By Nyambura Kanyegenya
Quantity Surveying is what affords me the internet bundles to run this blog. It’s what I spent 4 years in a campus in the heart of Nairobi’s CBD studying. It is what my father never quite figured for those four years despite paying the fees. He is not alone, a lot of people don’t. For the record, it is NOT the same as Land Surveying.
So, what exactly does a Quantity Surveyor (QS) do?
In layman’s terms, quantity surveying is about estimating the cost of buildings. Basically, a QS forecasts how much a building will cost based on the architect’s and structural engineer’s designs.
Normally what happens in a construction project is the architect prepares drawings in conjunction with the structural engineer, mechanical and electrical engineers. These drawings are forwarded to the quantity surveyor who then prepares a cost breakdown of the project. To do this, the QS has to break down the building into elements that can be quantified and later priced. This process is called taking off.
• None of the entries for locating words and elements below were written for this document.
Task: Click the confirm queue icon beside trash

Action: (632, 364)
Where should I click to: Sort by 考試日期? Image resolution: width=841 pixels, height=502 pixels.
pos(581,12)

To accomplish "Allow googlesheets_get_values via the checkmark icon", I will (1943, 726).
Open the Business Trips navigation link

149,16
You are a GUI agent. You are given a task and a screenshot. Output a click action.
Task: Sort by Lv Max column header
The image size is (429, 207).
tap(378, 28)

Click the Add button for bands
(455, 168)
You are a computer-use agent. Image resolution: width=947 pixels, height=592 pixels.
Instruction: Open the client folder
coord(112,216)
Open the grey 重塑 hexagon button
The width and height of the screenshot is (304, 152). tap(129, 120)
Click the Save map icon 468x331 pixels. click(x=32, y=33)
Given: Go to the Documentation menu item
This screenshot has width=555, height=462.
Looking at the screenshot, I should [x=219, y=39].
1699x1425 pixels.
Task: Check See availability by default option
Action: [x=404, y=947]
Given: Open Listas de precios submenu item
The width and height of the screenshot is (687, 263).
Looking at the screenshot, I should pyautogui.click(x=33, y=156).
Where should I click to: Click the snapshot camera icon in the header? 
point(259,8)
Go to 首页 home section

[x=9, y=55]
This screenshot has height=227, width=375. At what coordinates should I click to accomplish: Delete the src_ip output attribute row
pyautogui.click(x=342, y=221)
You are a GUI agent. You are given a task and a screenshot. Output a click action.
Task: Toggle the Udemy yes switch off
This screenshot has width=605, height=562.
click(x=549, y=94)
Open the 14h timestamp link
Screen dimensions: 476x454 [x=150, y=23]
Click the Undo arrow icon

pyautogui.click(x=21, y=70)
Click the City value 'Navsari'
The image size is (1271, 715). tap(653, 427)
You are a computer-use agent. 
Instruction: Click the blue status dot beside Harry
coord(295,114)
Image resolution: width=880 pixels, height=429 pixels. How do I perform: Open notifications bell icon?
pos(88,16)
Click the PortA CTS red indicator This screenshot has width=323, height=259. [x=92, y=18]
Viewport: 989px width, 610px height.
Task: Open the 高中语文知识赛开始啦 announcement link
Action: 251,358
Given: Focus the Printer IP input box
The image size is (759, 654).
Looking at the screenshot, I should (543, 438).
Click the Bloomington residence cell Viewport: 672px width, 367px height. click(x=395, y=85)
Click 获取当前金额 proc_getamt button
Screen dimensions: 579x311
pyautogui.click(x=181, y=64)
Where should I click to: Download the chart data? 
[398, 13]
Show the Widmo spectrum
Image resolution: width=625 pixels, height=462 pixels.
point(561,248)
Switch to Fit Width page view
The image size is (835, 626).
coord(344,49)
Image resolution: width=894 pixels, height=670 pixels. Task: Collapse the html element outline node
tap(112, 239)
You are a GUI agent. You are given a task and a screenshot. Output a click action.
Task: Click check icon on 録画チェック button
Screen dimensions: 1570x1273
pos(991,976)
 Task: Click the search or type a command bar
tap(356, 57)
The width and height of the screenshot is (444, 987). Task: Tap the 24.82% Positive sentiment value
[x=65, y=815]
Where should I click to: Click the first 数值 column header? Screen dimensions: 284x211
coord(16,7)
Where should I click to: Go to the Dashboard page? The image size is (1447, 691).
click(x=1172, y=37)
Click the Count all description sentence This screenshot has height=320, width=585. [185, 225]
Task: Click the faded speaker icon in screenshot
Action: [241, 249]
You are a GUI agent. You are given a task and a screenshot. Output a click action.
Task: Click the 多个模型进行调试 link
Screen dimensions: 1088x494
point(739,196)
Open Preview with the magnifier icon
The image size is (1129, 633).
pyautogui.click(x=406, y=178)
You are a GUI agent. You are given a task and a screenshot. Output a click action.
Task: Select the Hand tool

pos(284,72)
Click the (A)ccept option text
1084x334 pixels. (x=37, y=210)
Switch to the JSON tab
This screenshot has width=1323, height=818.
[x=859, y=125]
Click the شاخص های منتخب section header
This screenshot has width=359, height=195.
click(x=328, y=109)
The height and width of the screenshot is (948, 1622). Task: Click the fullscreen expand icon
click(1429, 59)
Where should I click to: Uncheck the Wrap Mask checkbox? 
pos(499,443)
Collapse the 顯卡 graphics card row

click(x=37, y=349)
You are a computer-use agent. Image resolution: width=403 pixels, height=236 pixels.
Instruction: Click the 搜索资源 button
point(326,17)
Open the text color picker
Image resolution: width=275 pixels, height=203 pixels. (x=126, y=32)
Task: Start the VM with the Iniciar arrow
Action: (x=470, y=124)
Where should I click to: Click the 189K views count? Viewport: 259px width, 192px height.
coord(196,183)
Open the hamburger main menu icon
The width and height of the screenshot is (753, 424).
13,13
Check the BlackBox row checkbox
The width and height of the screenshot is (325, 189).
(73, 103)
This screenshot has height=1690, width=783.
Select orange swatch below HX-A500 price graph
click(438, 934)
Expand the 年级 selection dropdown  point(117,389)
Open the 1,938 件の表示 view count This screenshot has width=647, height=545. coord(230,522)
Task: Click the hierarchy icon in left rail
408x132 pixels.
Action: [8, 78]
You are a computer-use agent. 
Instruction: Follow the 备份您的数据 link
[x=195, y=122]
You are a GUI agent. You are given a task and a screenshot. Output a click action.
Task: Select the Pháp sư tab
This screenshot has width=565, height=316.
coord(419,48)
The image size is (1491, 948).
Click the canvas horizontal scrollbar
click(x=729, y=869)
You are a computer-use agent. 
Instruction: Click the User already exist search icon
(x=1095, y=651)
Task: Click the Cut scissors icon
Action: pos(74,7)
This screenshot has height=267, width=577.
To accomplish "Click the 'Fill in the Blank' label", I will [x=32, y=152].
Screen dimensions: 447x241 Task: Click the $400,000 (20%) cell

Once the estimates are ready, they are presented to the client who is able to determine whether their budget can cover the forecast cost. If the estimate is higher than the budget, the client may have to downsize. It is strongly recommended that this process of downsizing should be done under the guidance of the consultants in the design team. For this reason, architects have been killed dreamers – while the quantity surveyors are the dream-killers… I digress.
If the client is comfortable with the budget, tenderers – in this case contractors – are invited to bid for the job based on three main things: the bills of quantities prepared by the project QS, the architect’s and engineer’s drawings. After the tender documents are returned, the project QS will then analyse them and prepare a tender evaluation report advising the client on the most suitable tenderer. This then paves way for signing of the contract between the successful contractor and the client and, eventually, the onset of actual construction.
During the course of the project, the QS is normally responsible for carrying out the valuation of work done. These valuations form the basis of payments to be made to the contractor periodically against the actual work done. At the end of the project, the QS will prepare a final account which is a summary of all the work done and how much it actually cost. This is compared with the estimate to determine whether any savings or losses were made.
Other roles of the QS include contract administration, giving financial advice to the client and advising the client on construction costs. There are also other emerging roles of the QS in the construction industry. So, in a nutshell, that’s what I do.
Would you like to be a Quantity Surveyor? Here’s how:
Attain brilliant grades in high school in these subjects: Mathematics; Physics; History and Government/ Geography/CRE/IRE/HRE; Home Science/ Computer Studies/ Aviation Technology/ Agriculture/ Art & Design.
Gain admission to either The University of Nairobi, Jomo Kenyatta University of Agriculture & Technology (JKUAT) or Technical University of Kenya.
Graduate from any of the above institutions then you proceed to work as a Graduate Quantity Surveyor or Assistant Quantity Surveyor under a Registered Quantity Surveyor for at least 24 months.This part of the mandatory training that you have to undergo if you want to be registered as a QS. This is the part where you realize that you weren’t taught everything in the classroom!
This is where I am in my professional journey.
Sit for exams administered by the Board of Registration for Architects & Quantity Surveyors (BORAQS).
After you successfully apply for your registration certificate and practising licence from BORAQS, you will become a fully registered quantity surveyor.
Work. Get projects. Attend the continuing professional development (CPD) courses and events organized by BORAQS, Architectural Association of Kenya (AAK) and the Institute of Quantity Surveyors of Kenya (IQSK). That’s if you want to be relevant in the field.